On June 5, narcotics investigators from the San Diego Sheriff’s Department arrested husband and wife SDPD officers Bryce and Jennifer Charpentier. Bryce has been charged with conspiracy, possessing a loaded firearm while under the influence, selling, possessing, and transporting drugs. His wife has been charged with conspiracy, selling, possessing, and transporting drugs. They allegedly sold substantial amounts of hydrocodone shortly before their arrests.
On April 8, Ralph Mata, an internal affairs officer with the Miami-Dade Police Department was arrested for his participation in smuggling drugs from the Dominican Republic to the U.S. Mata allegedly accepted bribes, provided security to cocaine smugglers, transported drug money, and offered to hire assassins dressed in police uniforms to kill their competitors. In a separate incident in July, Roderick Silva, a Miami-Dade County narcotics detective, was arrested for providing a violent gang of drug smugglers with sensitive information to help them elude arrest and eliminate their rivals.
In 2011, twenty people, including three TSA agents and two cops, were busted for drug trafficking across state lines. At Westchester County Airport in New York, TSA officer Brigitte Jones and NYPD officer Michael Brady accepted bribes in exchange for passing drugs and profits through airport security without detection. After arriving at the Palm Beach International Airport in Florida, the drugs were reportedly received by TSA officers Christopher Allen and John Best. Smugglers paid off the TSA agents and Florida State Trooper Justin Kolves to ignore anyone transporting their narcotics or profits through Central Florida.

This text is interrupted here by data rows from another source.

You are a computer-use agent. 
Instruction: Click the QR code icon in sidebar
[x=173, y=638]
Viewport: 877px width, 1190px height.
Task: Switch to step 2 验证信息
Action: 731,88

“Corrupt law enforcement officers insult the many honorable officers who serve with integrity,” stated FBI Special Agent in Charge Andrew Vale. “Any law enforcement officer who violates his oath to protect the community and instead takes part in criminal activity should expect the same outcome as a criminal. The public has the right to be assured of the integrity of its public servants, in particular those charged with enforcing the law.”